When I'm controlling on here I will undoubtedly refer to all 3 of these terms at different times and I have been asked in the past why they are different so hopefully this will provide some sort of explanation.
A flight level is based on a Standard Altimeter Setting(SAS) this is 1013Hpa or 29.92 Ins. All aircraft flying above certain altitudes (different all over the world but at the minute its 3000ft in the UK) should have this set to aid de-confliciton between aircraft.
A height is based on a pressure that has been corrected for the airfield elevation of where you are making approach (QFE). so when you sit on the ground at the airfield and have this pressure set your altimeter should read zero (or pretty damn close). This is what is used for making an approach to most uk military airfield.
An Altitude is based on a pressure that has not been corrected for airfield elevation (QNH). Most civil airports and aircraft use a QNH. When you land with a QNH set your altimeter should read the airfield elevation above mean sea level.

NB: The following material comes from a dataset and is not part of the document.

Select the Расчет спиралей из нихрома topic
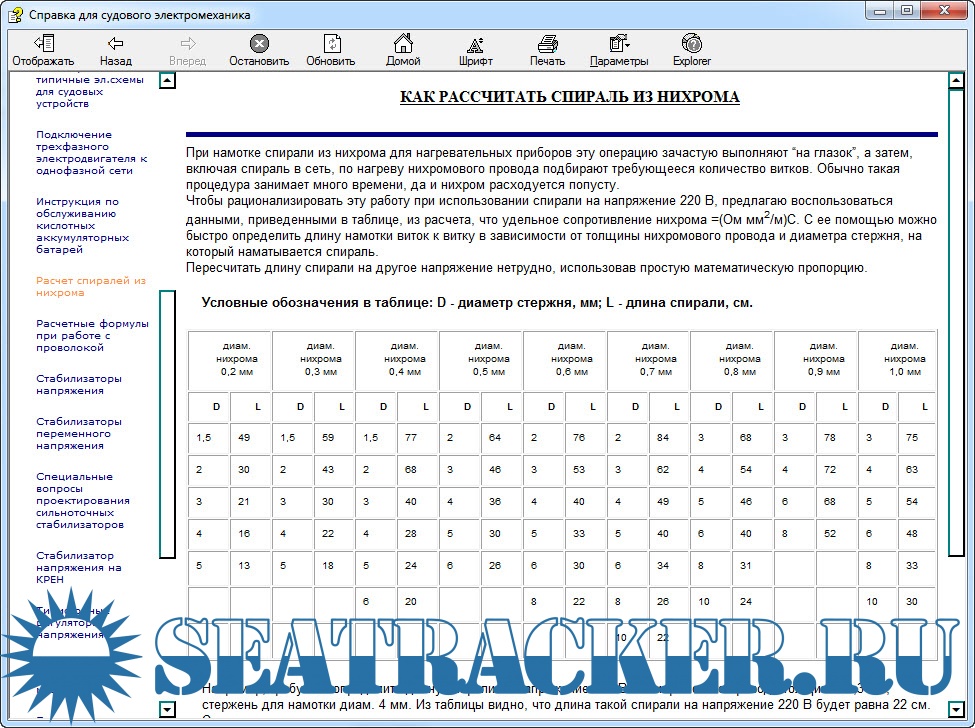 (90, 287)

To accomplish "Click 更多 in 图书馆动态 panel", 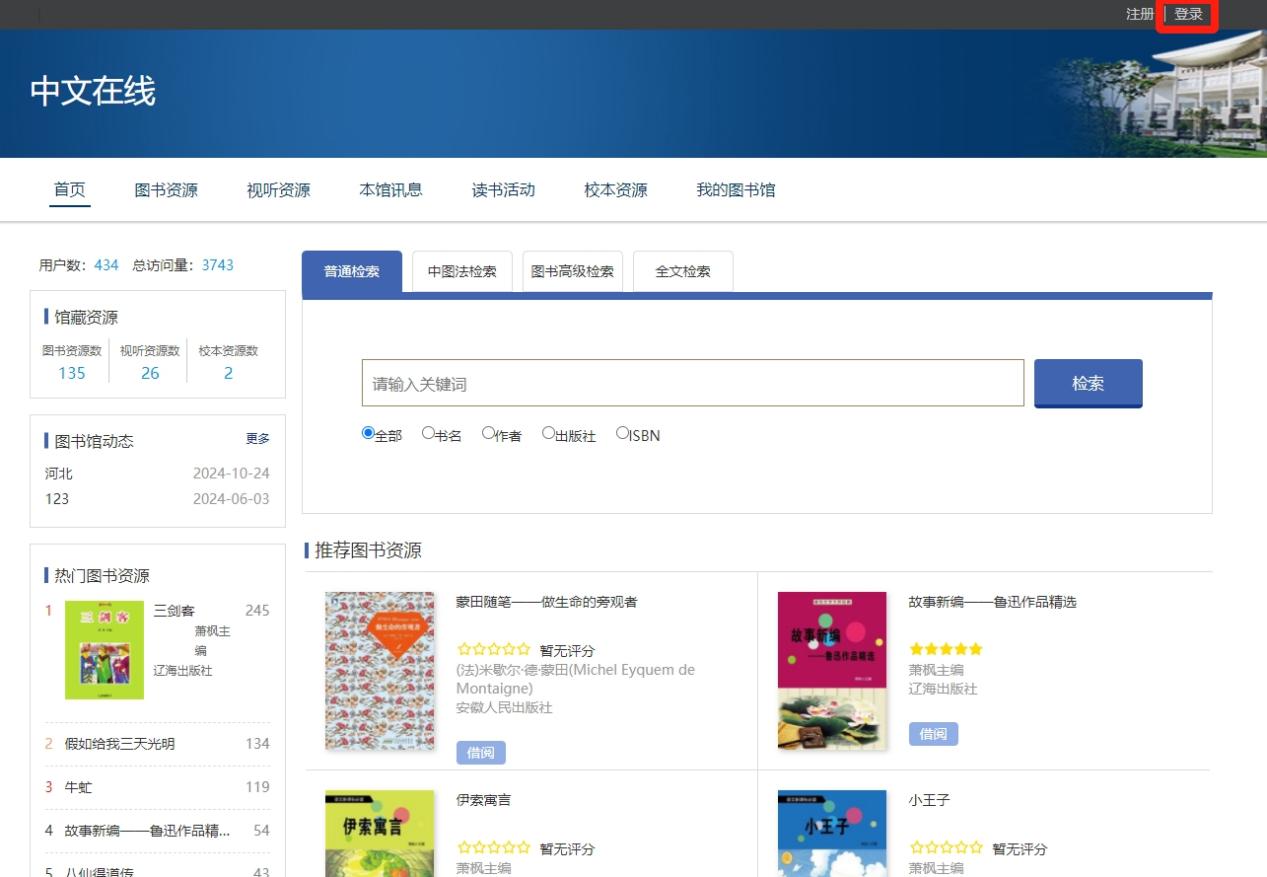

in the UK we have regional pressure settings(RPS) which are valid for 1 hour and are the lowest forecast QNH for that whole area. any aircraft flying on this pressure is also operation on an altitude. Similar systems exist in different countries all over the world.
The uk RPS map is below
Dave, do you know how the Typhoon deals with barometric altitude? Nowhere can I find any function to adjust the barometric altimeter's pressure setting, and thinking about it, it's probably not very difficult to do it automatically these days, but I don't know for certain.
I'll see if I can find out but its definitely not automatic. Each aircraft operating together has to set a common pressure setting. Regardless of whether this pressure is actually accurate in that specific bit of space.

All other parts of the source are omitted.